Michael Dugan, director of the Economic Development Center at Old Dominion University, estimates that his executive education program has grown 20 percent since 2010, while Roy Hinton, associate dean for executive programs at George Mason University’s School of Management, characterizes new demand as “especially strong, with a lot of inquiries from both the federal sector and private sector.”
Much of this demand is coming from companies that are smaller than the traditional executive education customer, and organizations of all sizes are choosing to send different types of employees. Midlevel managers and technical specialists are being enrolled in customized courses in communications, leadership development, project management, financial management and other “oldies but goodies,” says Dugan.
“All of a sudden we’re seeing organizations realize that increasing the skills and knowledge of their employees — not just their executives — would not only help the employees do their jobs better but at the same time it will help the organization cope with change and improve performance,” says Dugan. He notes that nonprofit organizations also are increasingly turning to executive education.
Kaye Vaughan, director of executive education at UR, says that companies are also leveraging executive education to help the newest generation of employees come up to speed on corporate culture and job requirements. One company, CapTech Ventures, for example has been working with UR for some time now to provide a four-part executive education series for its newly hired professional consultants.

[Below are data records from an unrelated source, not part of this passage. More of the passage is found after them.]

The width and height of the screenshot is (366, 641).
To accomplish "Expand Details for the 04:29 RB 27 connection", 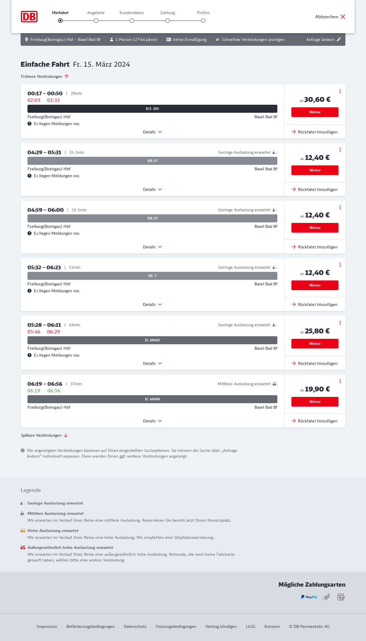I will coord(152,189).
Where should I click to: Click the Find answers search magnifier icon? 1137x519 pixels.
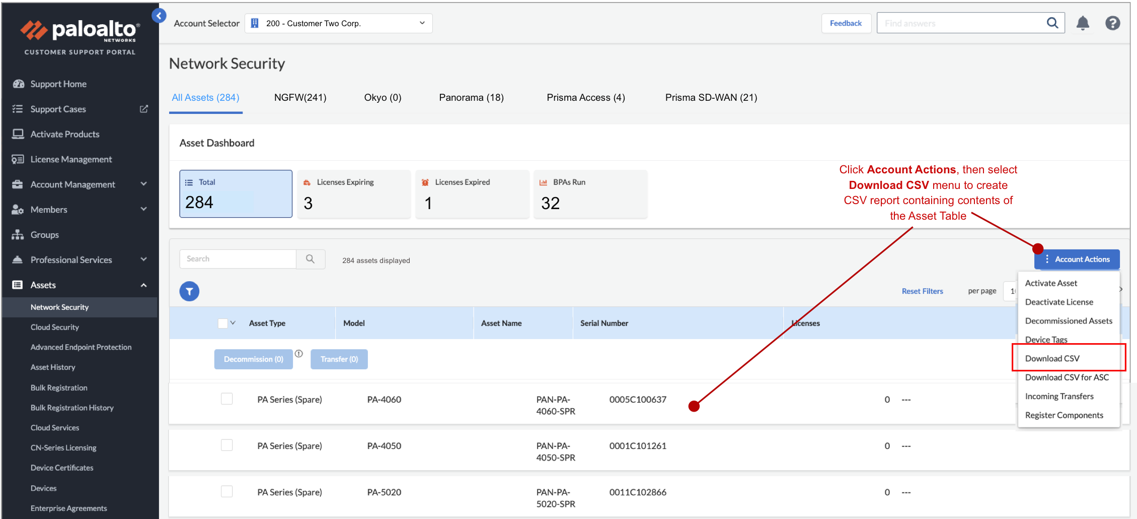(1052, 23)
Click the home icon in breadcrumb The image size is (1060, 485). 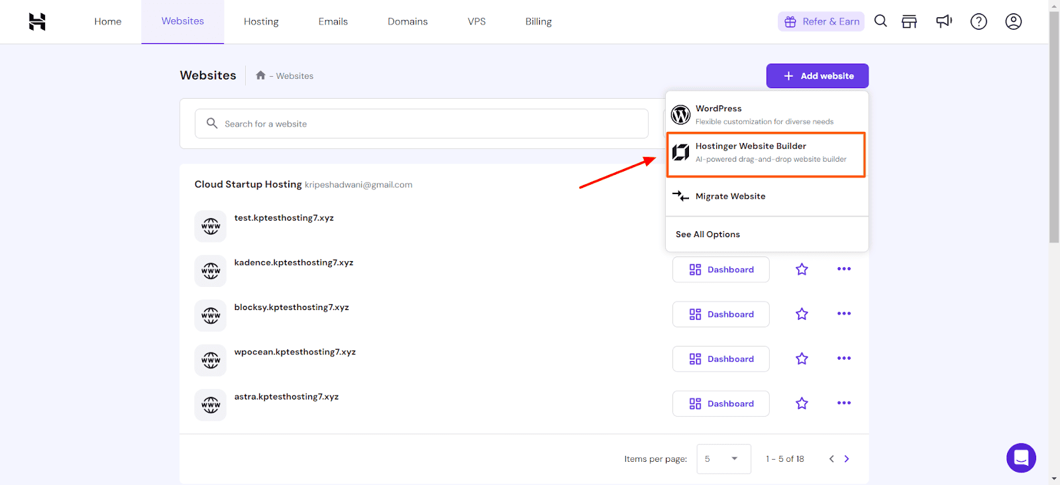click(x=260, y=76)
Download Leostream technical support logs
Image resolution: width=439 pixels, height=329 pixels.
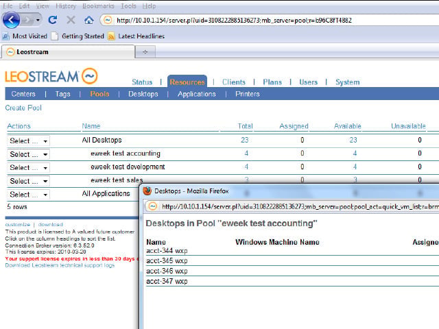(60, 265)
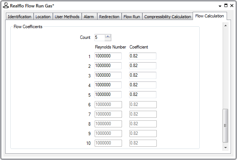Click the vertical scrollbar thumb
This screenshot has height=160, width=237.
225,125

“It’s an introductory course of what it means to work for the company, what’s expected of them and how to do their specific job effectively,” she explains. “So it’s a development program for them but it is also a recruiting tool because many of the younger workers are requiring that type of professional investment when they’re out looking for jobs.”
Preparing for a new reality
David Newkirk, CEO of executive education at the University of Virginia’s Darden School of Business, says much of the renewed interest in professional development is an outgrowth of, first, the cost-cutting that took place in the earlier part of the decade, and now, a fundamental shift in strategy as companies adjust to a more streamlined, competitive marketplace.
“Lots and lots of companies are now going through a process of trying to become more customer-facing and getting their engineers and other key personnel closer to the customer so they can innovate,” Newkirk explains. “That requires a whole new set of skills like communications, understanding customers, managing cross-functional teams, managing the innovation process.”
He notes that companies frequently are eschewing open-enrollment courses for a customized program that enables them to reskill their employees and align them with a new strategy.
Customized education also enables companies to make the most of their scarcest resource: time. “Courses are now very, very focused on application, not theory,” says Hinton. “It’s all about: How do I use this to improve performance and meet my goals?”
Executive education officials think this turn to practical, strategic and time-efficient training will continue for the foreseeable future.
“Because the economy is so much more uncertain, I think one of the keys that our clients are looking for is to kind of support the development of future leaders who can think more strategically and be able to be more agile and flexible,” says Jean Gasen, interim director of Virginia Commonwealth University’s Center for Corporate Management. “And they need to have the ability to manage change — because change is going to a constant for a long time, even after a recovery takes hold.”